Damlalarca seviyorum yağmurlarca
Yüreğim o damlalar kadar atıyor
O damlalar kadar varım
Sonsuzu tutuklamış, sonsuza tutuklu
Sevginizle ayaktayım
İşte bir ziyası süzülüp gelmiş güneşin
Dün gece ise bir yıldızla konuştum
Ve ayın hilal şeklinde olduğu
Görüş günlerini bilirim
Yaslanmak niye
Siz orada varsınız ben burada
Varlığımız sevgimizle
Varsın çatık kaşlı duvarlar kaplasın her yanımı
Varsın beyazlarla karalar karışsın birbirine
Yeşermesin varsın başaklar ayrık otları arasından
Kim kapatabilir yüreğimi size, sonsuza
Yüreğimi kim mahkûm edebilir
Yüreğim evren kadar büyük
Bir o kadar sevginizle ayakta
DURDURUN ÇAĞI 15
Artık yeter ey koca kent
Ey karman çorman binalar
Ey beynime dikili taşlar
Duvarlar, vitrinler ve lambalar
Neden her intiharın
Her sonu gelmez sevdanın
Sebebinde siz varsınız
Ve neden
Açlığın, susuzluğun ve terin
Sebebi hep siz
-Güneş yanıklarıyla dolu
Güneş ışınlarıyla çatlamış
Güneşe hasret alınlardaki
Gözyaşlarının-
Ey taşlar, taş binalar
Ey insanlar, taş insanlar
Durdurun bu cinayeti
Bu gün ortasında işlenen
ANNEM 16
Ömrün boyunca hep koşturdun durdun
Evlatların için ordan oraya
Mamak yollarında çile doldurdun
Kıymet vermedin hiç pula paraya
Allah’a zikrinle ne kadar yakın
İblis’ten ne kadar uzaksın annem
Kar demedin geldin, ayaz demedin
Mevsimler tükendi, yıllar tükendi
Sabırlar tükendi, sen tükenmedin
Geldin de kırıldı zalimin bendi
Cennetteki yerin hazır olmalı
Topuğun çiğnesin kalbimi annem
KUCAĞINA DÖNMEK ANNEMİN 17
Küçüktüm
Ellerim kocaman görünürdü gözlerime
Küçüktüm
Annemin
15
“Hareket”(1977) sayı 8
16
Mamak 1982. İki yıla yaklaşan süre içinde, gelmediği görüş günü yok.
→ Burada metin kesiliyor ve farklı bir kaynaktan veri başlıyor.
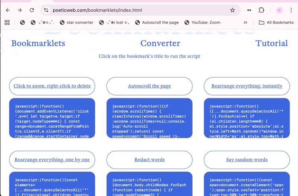The height and width of the screenshot is (196, 298).
Task: Open the apps grid in bookmarks bar
Action: click(x=7, y=22)
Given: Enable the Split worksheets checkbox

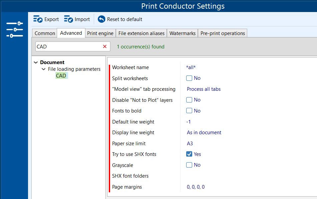Looking at the screenshot, I should [x=189, y=78].
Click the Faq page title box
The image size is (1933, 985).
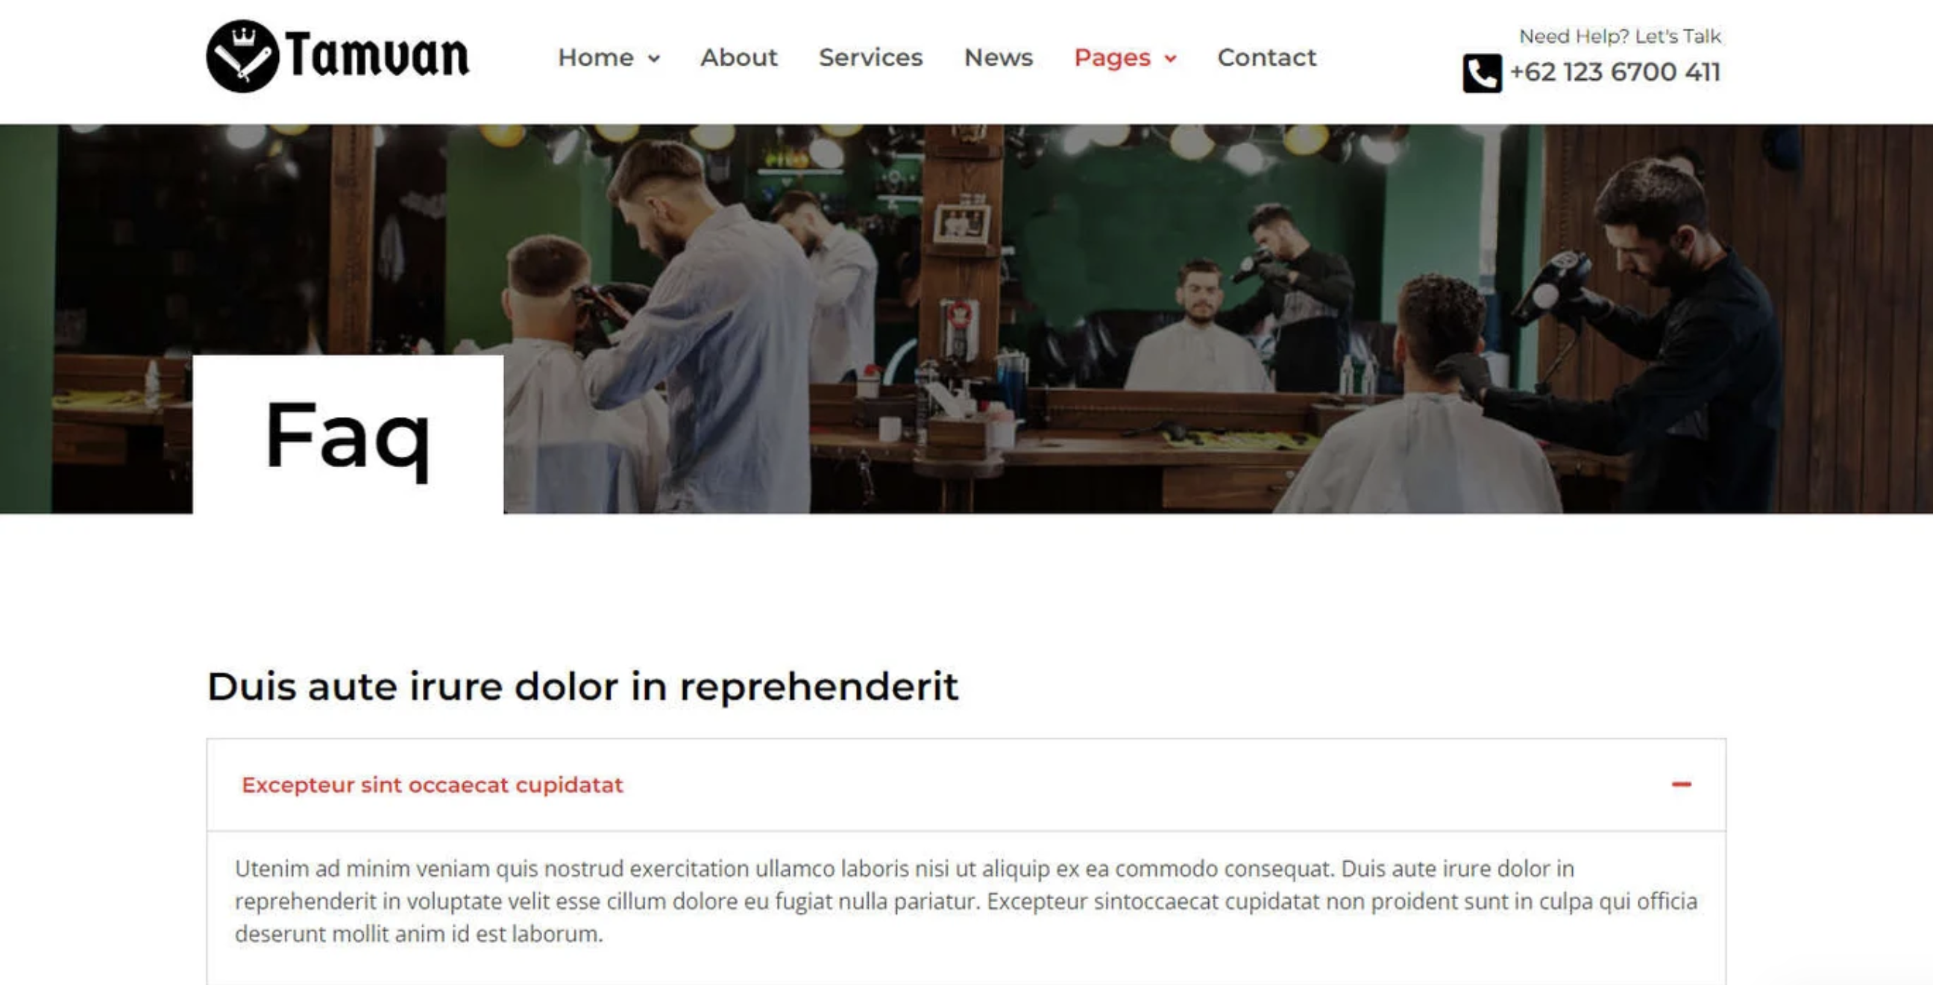click(x=348, y=435)

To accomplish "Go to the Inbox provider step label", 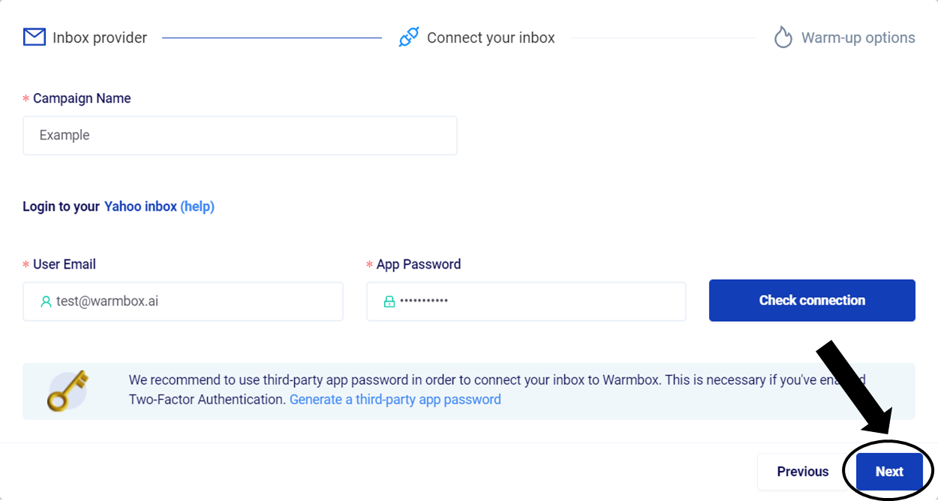I will point(100,38).
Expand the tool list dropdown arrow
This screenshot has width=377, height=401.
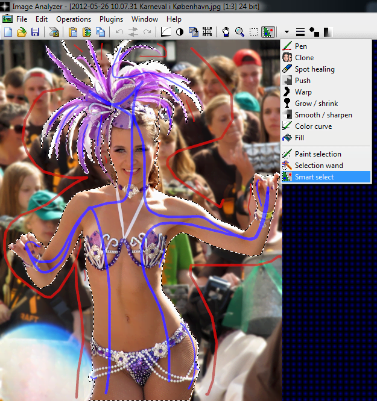(x=287, y=32)
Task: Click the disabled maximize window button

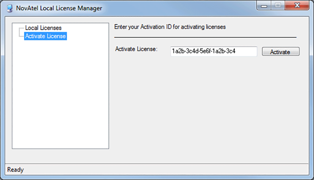Action: click(x=278, y=6)
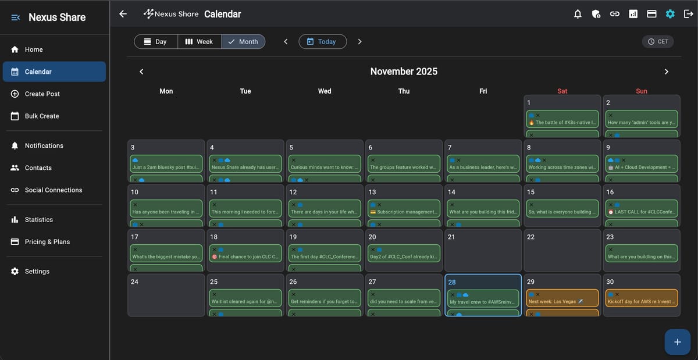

Karda kışta, ayazda, temmuzun sıcağında zorla okutulan İstiklal Marşlarından sonra yüzünü tel kafeslerin ve kirli kalın camların arkasından seçmeye çalıştığım annem için…
17
İstanbul’a tayin olmuştuk. Yıl 1968. 68 kuşağında ilkokul sıralarındayım. Kadıköy Ziverbey’de evimiz. Sabah vakti. Dört bir yandan sabah ezanı duyuluyor. Gurbetteki çocuk, elemle uyanıyor. Annesi de… Onun kucağında ezanı dinliyorum. Erzincan’dan İstanbul’a gelmiş ve koca şehre alışmaya çalışan küçük kalp titriyor…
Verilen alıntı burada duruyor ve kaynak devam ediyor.